* [Stated task] Rewrite the records starting at the line containing "Viewport: 640px width, 392px" and ending with the last record, putting "cog" wherever "gear" appears and changing nothing else. Omit the pictures from your version.

* [Supplied entries]
▼

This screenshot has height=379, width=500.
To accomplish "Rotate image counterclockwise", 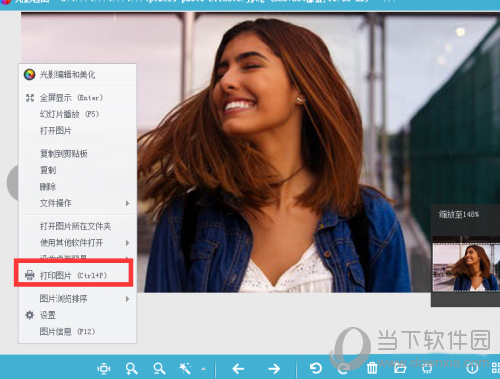I will [315, 368].
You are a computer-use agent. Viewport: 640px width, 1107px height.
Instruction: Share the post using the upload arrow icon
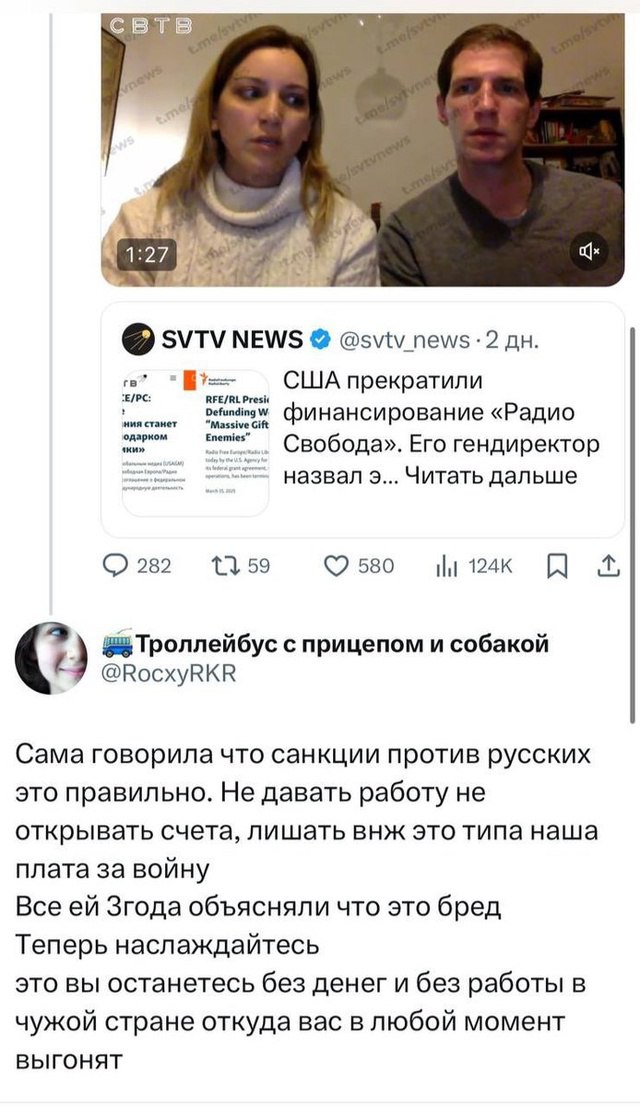coord(608,566)
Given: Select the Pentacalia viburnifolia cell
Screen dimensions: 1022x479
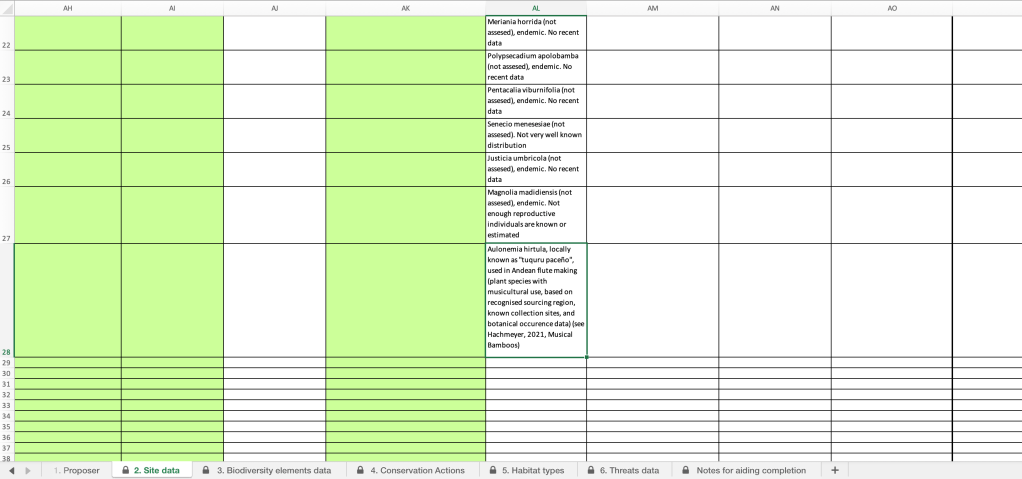Looking at the screenshot, I should 535,101.
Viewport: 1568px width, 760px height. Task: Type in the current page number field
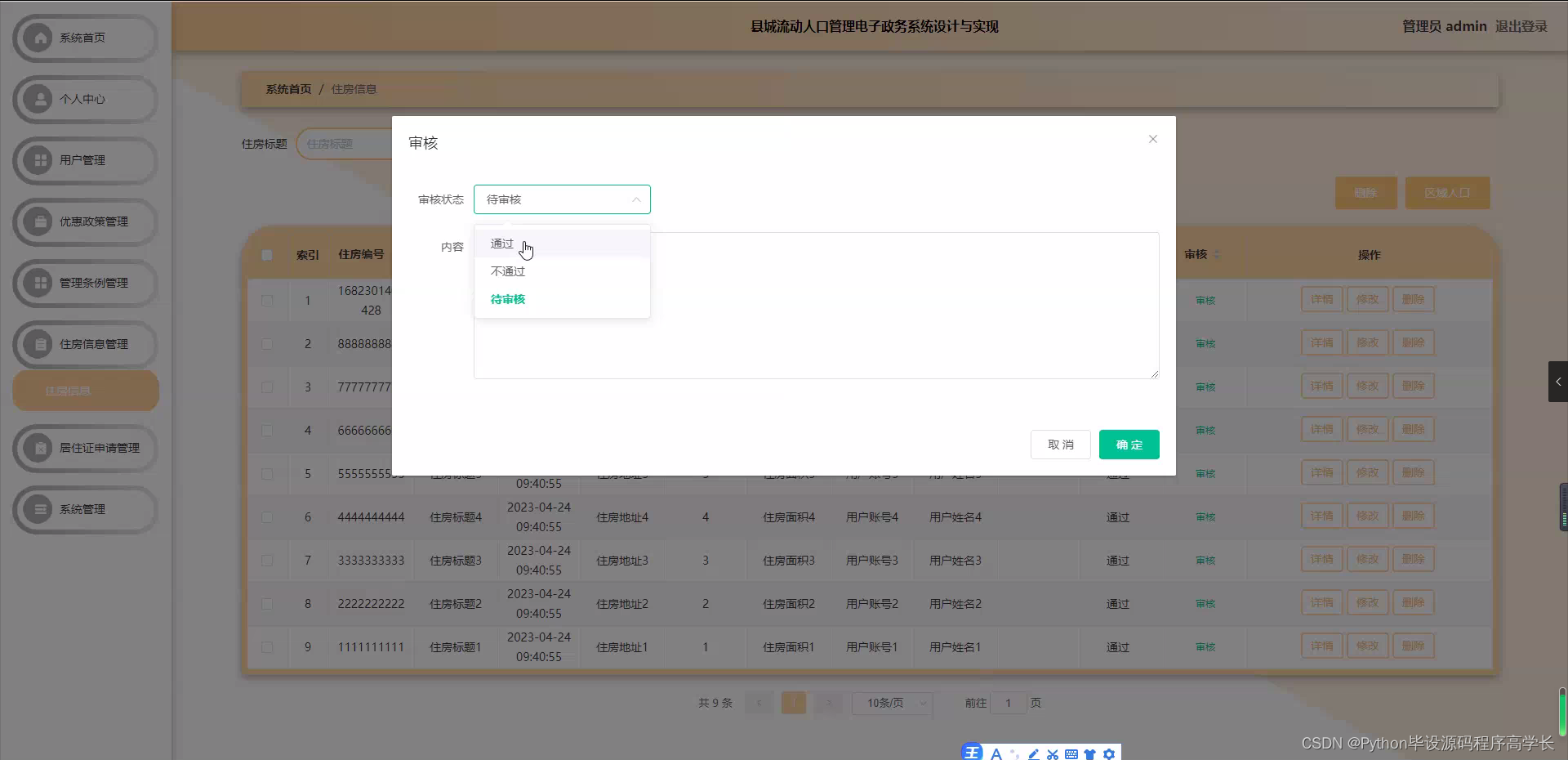1009,703
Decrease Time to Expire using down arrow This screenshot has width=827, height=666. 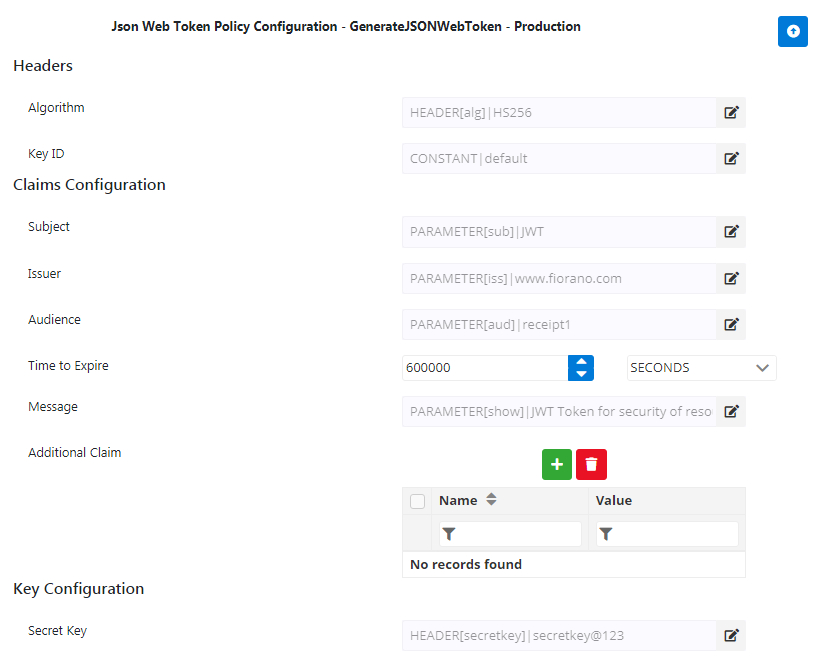(x=581, y=374)
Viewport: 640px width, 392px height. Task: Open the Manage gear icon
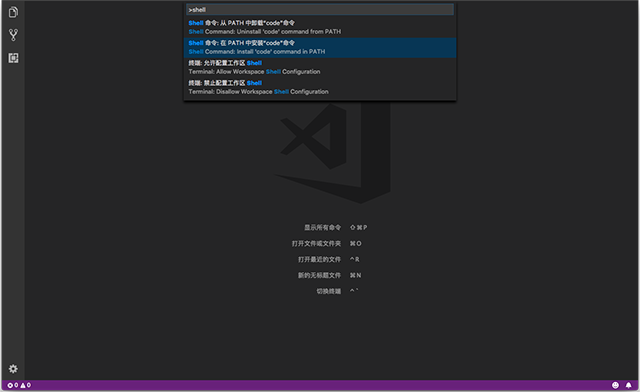[13, 369]
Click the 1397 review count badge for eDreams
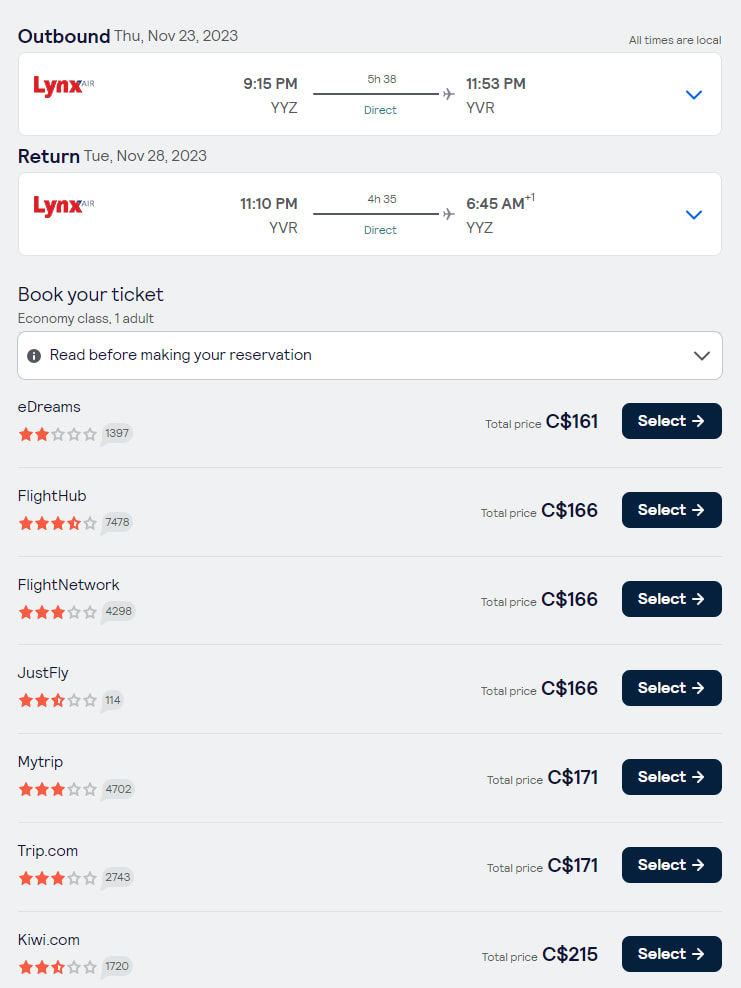741x988 pixels. pyautogui.click(x=116, y=434)
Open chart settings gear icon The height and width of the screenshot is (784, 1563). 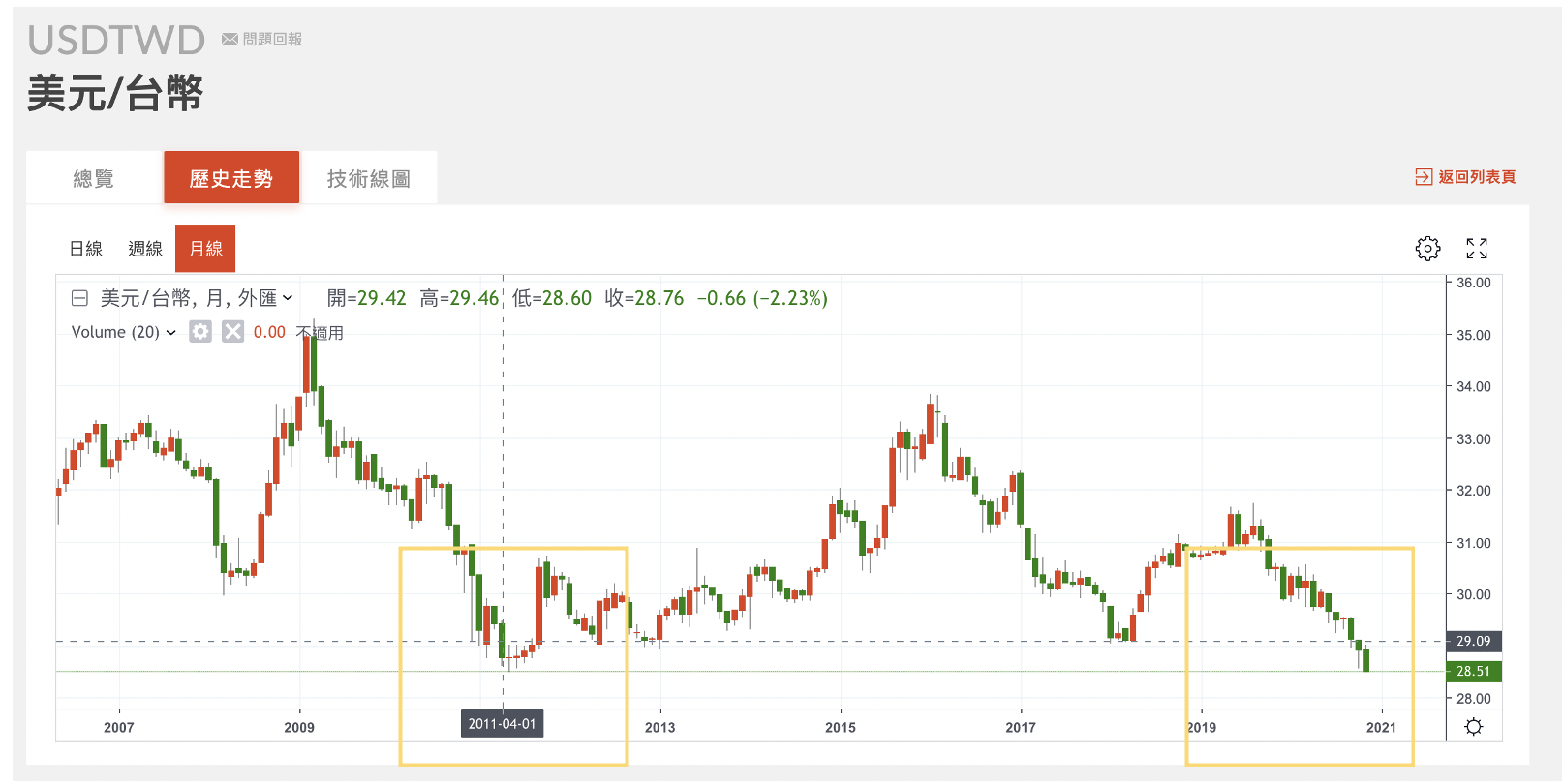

▲

* [Written response]
Viewport: 640px width, 392px height. Task: Open the Manage cog icon
[13, 369]
Click the 1397 review count badge for eDreams
741x988 pixels. pyautogui.click(x=116, y=434)
Open chart settings cog icon The height and width of the screenshot is (784, 1563). 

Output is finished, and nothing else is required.